Il base labrum delle terme femminili

 

Dopo l’ambiente destinato ai bagni tiepidi, nel “calidarium” l’acqua calda arrivava in un grande bacino sollevato; resta il sostegno, anch’esso dipinto festosamente con motivi vegetali. Erano diversi i complessi termali in città e alcune domus lussuose disponevano di una loro spa. Ma ciò che colpisce è la grandiosa costruzione su due piani delle Terme Centrali per dotare di bagni una vasta zona residenziale, la City Life di Pompei, che doveva sorgere al posto di un intero quartiere demolito.

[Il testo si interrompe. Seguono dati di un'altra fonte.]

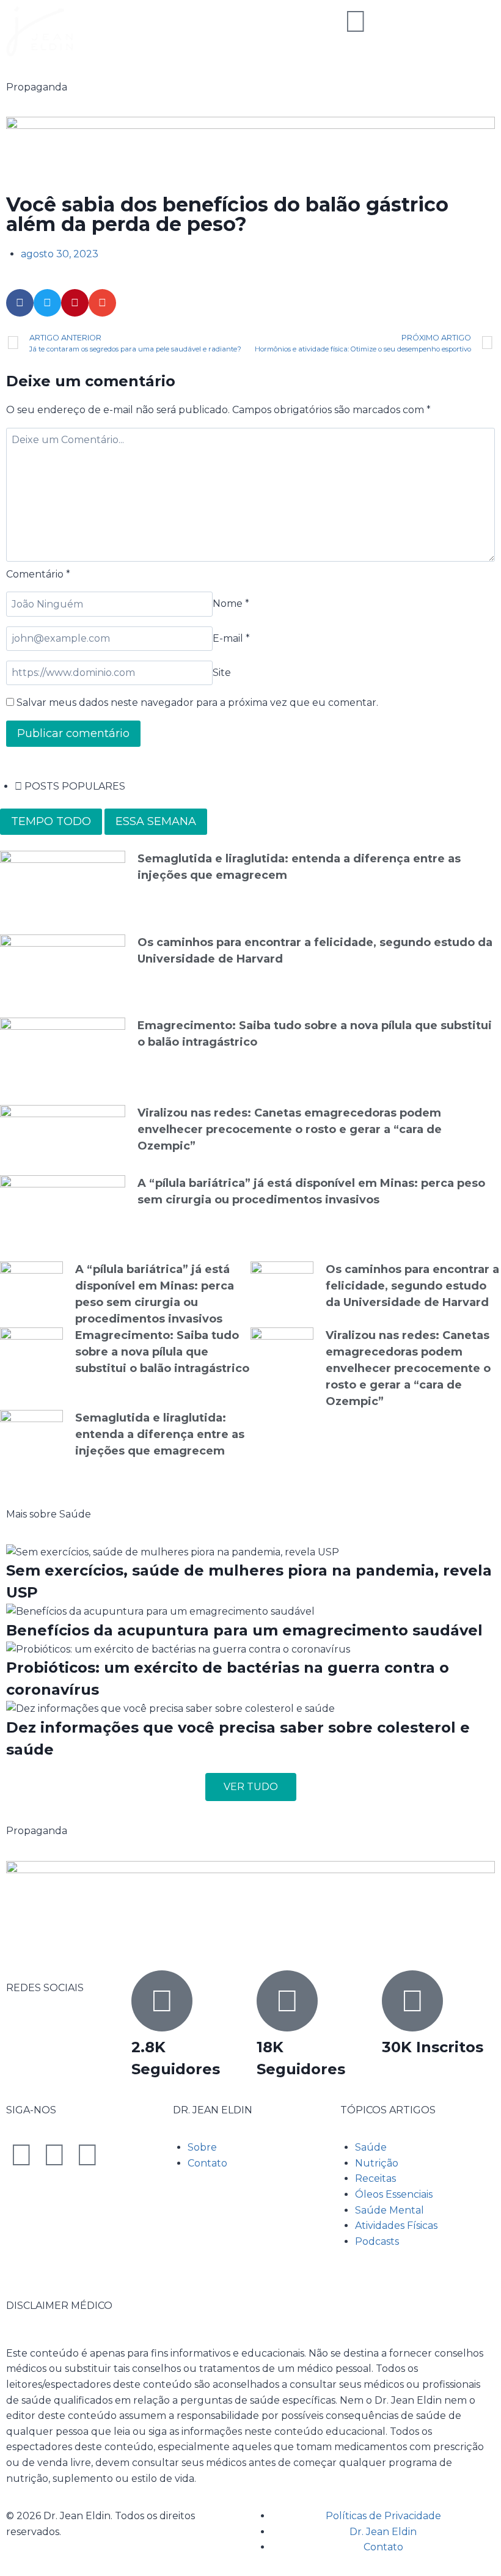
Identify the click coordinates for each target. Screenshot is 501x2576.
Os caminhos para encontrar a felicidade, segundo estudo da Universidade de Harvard (412, 1286)
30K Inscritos (432, 2047)
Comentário (38, 574)
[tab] (51, 822)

La realizzazione in corso, e mai finita, dimostra la voglia di guardare avanti dei pompeiani e una notevole capacità economica, nonostante il violento terremoto del 62 d.C. che aveva provocato gravi danni ovunque; senza contare ulteriori forti scosse precedenti l’eruzione (un approfondimento del rapporto antico/moderno e una diversa lettura dell’archeologia nel volume di Gabriel Zuchtriegel: “Pompei. La città incantata”, edito da Feltrinelli).

 

Le Terme del Foro, per la prossimità della piazza principale cittadina, luogo di affari, mercato, culto, amministrazione municipale, furono messe in luce nel primo Ottocento. Diventando una delle mete d’obbligo per artisti, intellettuali, viaggiatori abbienti. Se poi arrivavano esponenti dell’alta aristocrazia, i responsabili degli scavi li accoglievano con tutti gli onori; si approfittava infatti della presenza di teste coronate per renderle partecipi di una scoperta, in realtà avvenuta prima, e poi fare omaggio di monili, candelabri, vasi, appena “ritrovati”.

 

Via del Vesuvio, nel Parco archeologico di Pompei

 

Cinque anni dopo la visita dello Zar Nicola I e della moglie Aleksandra, nel 1849 fu la volta di Pio IX, l’ultimo papa-re fuggito da Roma e riparato a Gaeta. Ricevuto trionfalmente dal sovrano delle Due Sicilie Ferdinando II, il pontefice arrivò a bordo di una carrozza, che non pochi problemi ebbe per via delle strade strette, assistette alla solita messa in scena e accettò i doni. Infine, per completare una giornata indimenticabile, si recò con il suo seguito proprio nelle Terme del Foro, dove fu consumato un pranzo sontuoso.

 

Le sale di questi bagni, tornati alla ribalta, erano già diventate scenario per cene private della famiglia reale e dei loro ospiti, illuminate da fiaccole e lanterne. A ricordarne le affascinanti suggestioni nei suoi “Souvenir”, è stata la contessa Luisa Rasponi, figlia di Gioacchino Murat e di Carolina Bonaparte.